Quelque 67 % –un record– s’auto-désignent à présent comme « Taïwanais » et non Taïwanais-Chinois ou Chinois, 10 % de plus que l’an dernier, selon un sondage régulier de l’Université nationale Chengchi. Ils n’étaient que 18 % en 1992.
Taïwan est aujourd’hui l’une des démocraties les plus progressistes d’Asie. La jeunesse se méfie du grand voisin autoritaire. Les réseaux sociaux abondent de messages soutenant le mouvement pro-démocratie de Hong Kong, l’indépendance de Taïwan, ou dénonçant les violations chinoises des droits de l’homme au Tibet ou au Xinjiang.
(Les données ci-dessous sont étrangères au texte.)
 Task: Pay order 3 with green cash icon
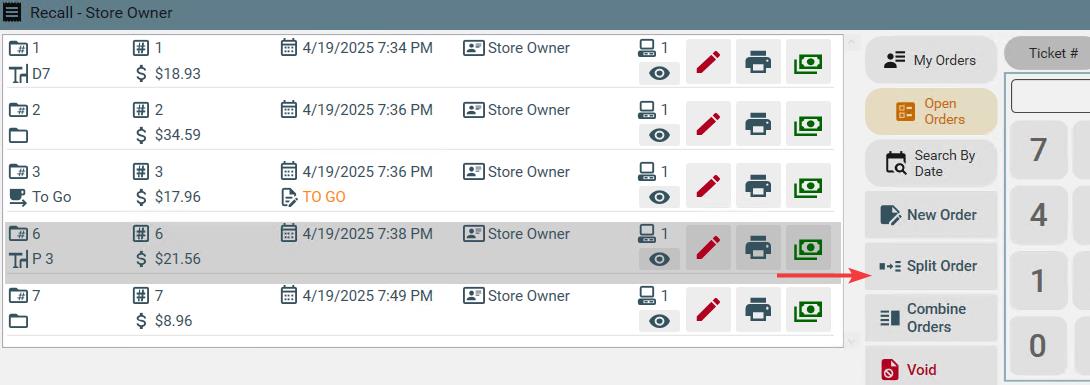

Wendy Peng, une journaliste de 26 ans aux partages fréquents en faveur des militants pro-démocratie à Hong Kong, compte éviter de s’y rendre. « La loi sur la sécurité nationale me pousse à me demander jusqu’où peut aller la Chine. En ce moment, je ne vois pas de limite et il n’y en a probablement aucune. Je crois possible que Taïwan soit sa prochaine cible ».
L’appareil sécuritaire chinois va s’installer ouvertement à Hong Kong
La nouvelle loi autorise pour la première fois l’appareil sécuritaire chinois à s’installer ouvertement à Hong Kong. Son article 38 stipule que les infractions à la sécurité nationale commises à l’étranger, même par des étrangers, peuvent faire l’objet de poursuites.
La police hongkongaise a clairement fait savoir que le soutien à l’indépendance de Hong Kong, de Taïwan, du Tibet ou du Xinjiang est dorénavant illégal.
« C’est une loi de portée générale, elle couvre tout ce que la Chine veut définir ou interpréter », dit à l’AFP Patrick Wu, 31 ans, employé d’université. « Je ne sais pas si les +likes+ ou les messages que j’ai laissés sur les réseaux sociaux peuvent être poursuivis ».
La semaine dernière, Chen Ming-tong, le ministre taïwanais des Affaires continentales, a accusé Pékin de vouloir devenir un « empire céleste » à la puissance exacerbée imposant sa loi à « des sujets dans le monde entier ».
Lin Fei-fan, secrétaire général adjoint du PDP, a averti « les Taïwanais de base » qu’ils risquaient l’arrestation dans « des affaires montées de toutes pièces » en se rendant à Hong Kong. Il a cité le cas de Lee Ming-che, employé d’une ONG taïwanaise emprisonné en Chine depuis 2017.
Pour l’éditorialiste Sung Chen-en, la loi « crée une grande incertitude sur ce qui peut être dit » bien au-delà de Hong Kong. « Si tout le monde se restreint, il n’y a plus de liberté du tout ».